Like me, my friend Marsee has a window smack dab behind her sink. And just like she does, I always put something lovely to look at on the sill, like an ivy topiary. Her petite bud vases are the perfect touch – sweet and simple but full of cheer.
Here’s another fun idea: Find an attractive tray and fill it with all your sink-side essentials, like dish soap, hand soap, hand lotion and scrubbers. Suddenly, that unattractive stuff becomes a design feature.
4. Ledges and Shelves
Oh my goodness but you can have some fun decorating the ledges, shelves and niches in your kitchen. One of my favorite looks is to cluster together cream, white, silver and glass serving pieces and dishes, as my friend Julie did in the cubby above this cabinet in her kitchen.
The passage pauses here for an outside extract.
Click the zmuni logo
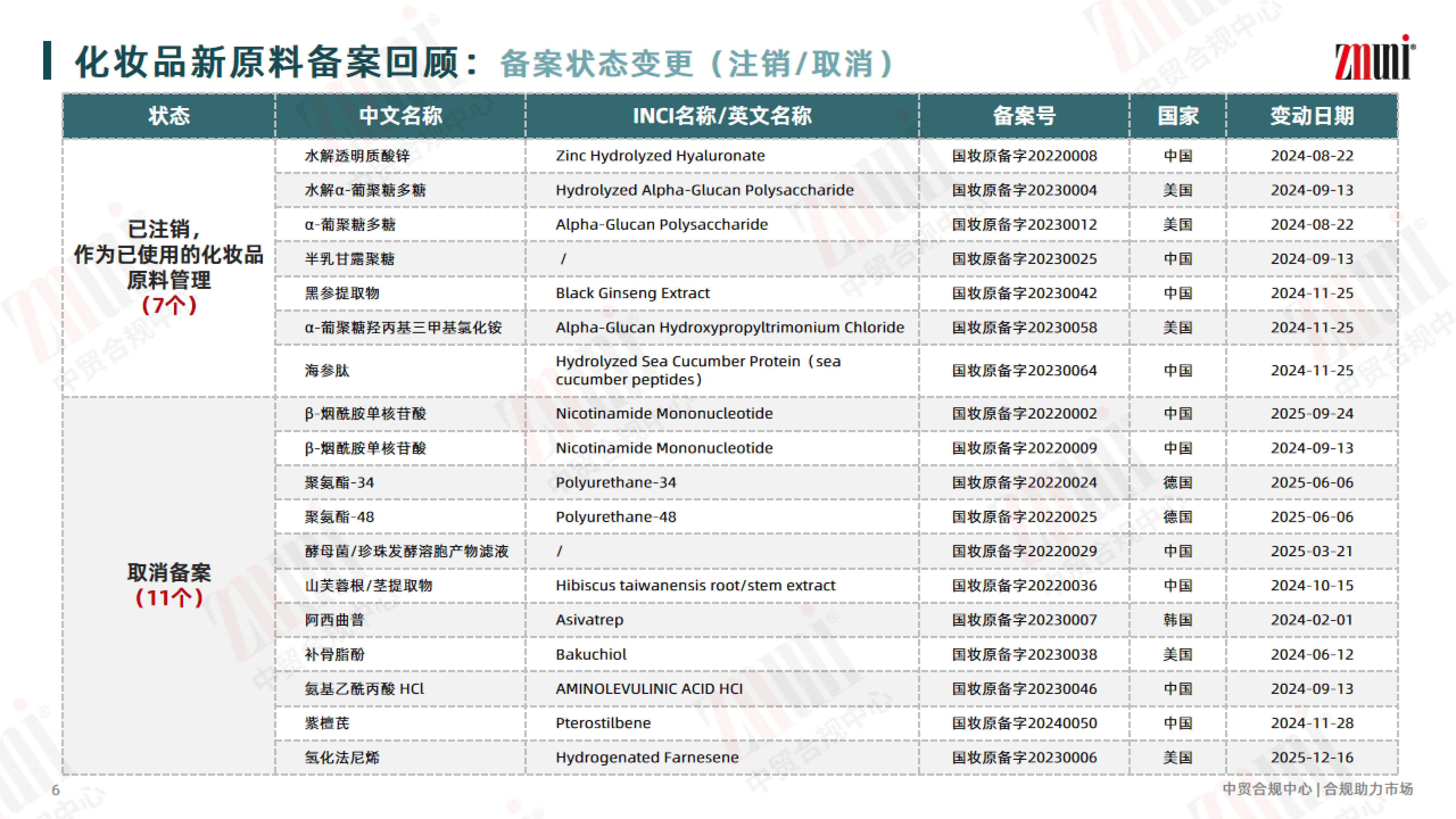 1374,59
If your display is high up, like on top of kitchen cabinets, be sure to pick larger pieces so they don’t get lost.
Lisa showcased her collection of old silver teapots on a ledge above her stove. Interesting transferware platters propped up in easels provide a nice backdrop for this intriguing assortment.
My friend Jean’s kitchen had an unusual oven built into the wall. So when she renovated, she turned it into an adorable fireplace, complete with a hearth ready to decorate. The décor around this unusual focal point is simple and perfect and oozing with charm.
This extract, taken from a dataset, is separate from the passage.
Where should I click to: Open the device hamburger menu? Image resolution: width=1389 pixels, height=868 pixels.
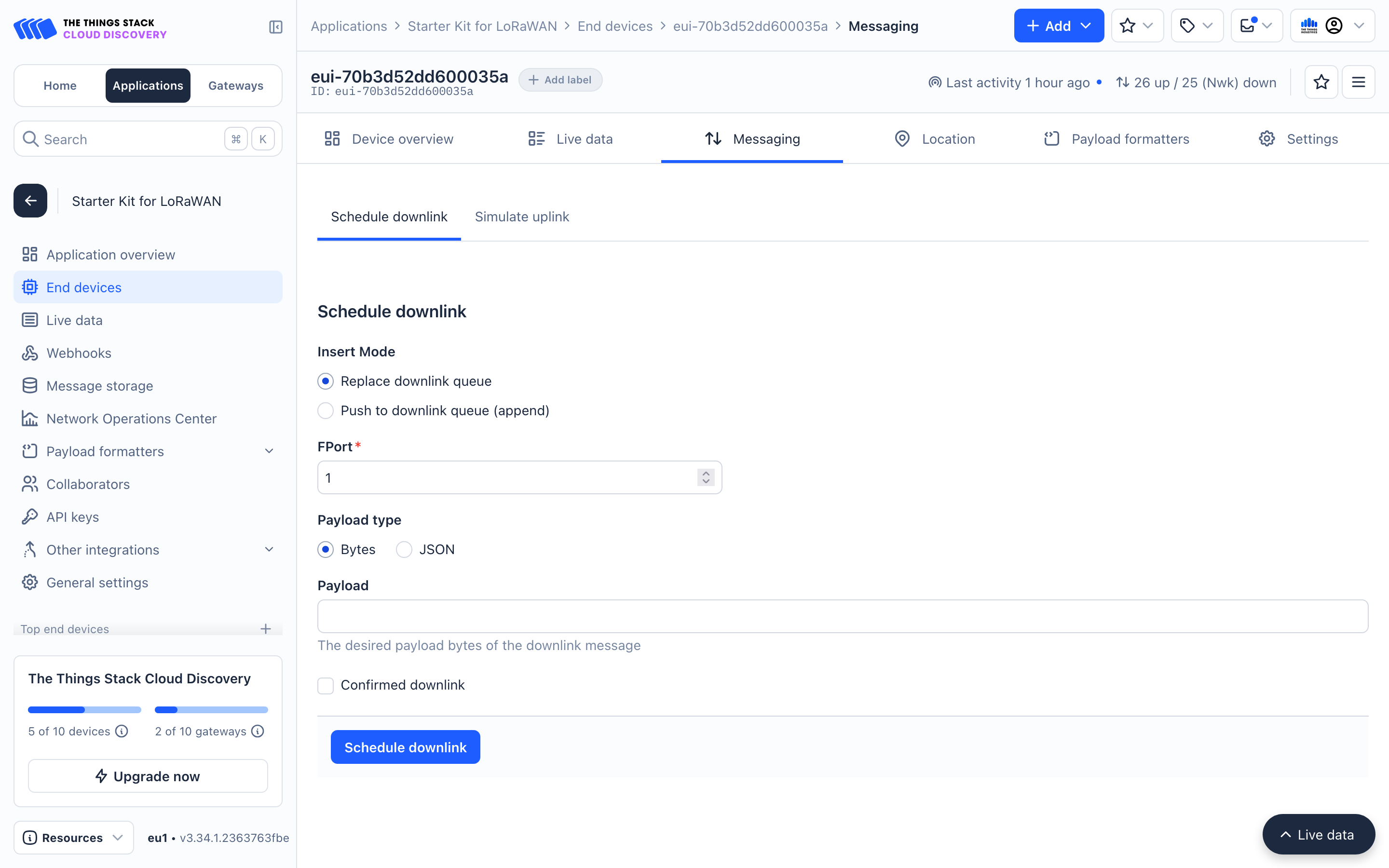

Break up the planes of solid, hard surfaces on your kitchen counters by accenting them with a fetching display, like this well-constructed tableau in my friend Julie’s kitchen. To recreate this look, lean a piece of artwork against the backsplash. Place a tray holding some accents in front of it. Then add balance with a heavier piece on the left, like this ceramic bucket.
In spots where you don’t have a backsplash, build a few freestanding displays. Jean dressed up an empty corner of her counter by using a stack of her beloved cookbooks as an art element. For seasonal flair, add some fresh flowers from your garden.
Like Lisa’s gorgeous countertop collection pictured here, my favorite countertop displays mix in a variety of heights, shapes and finishes.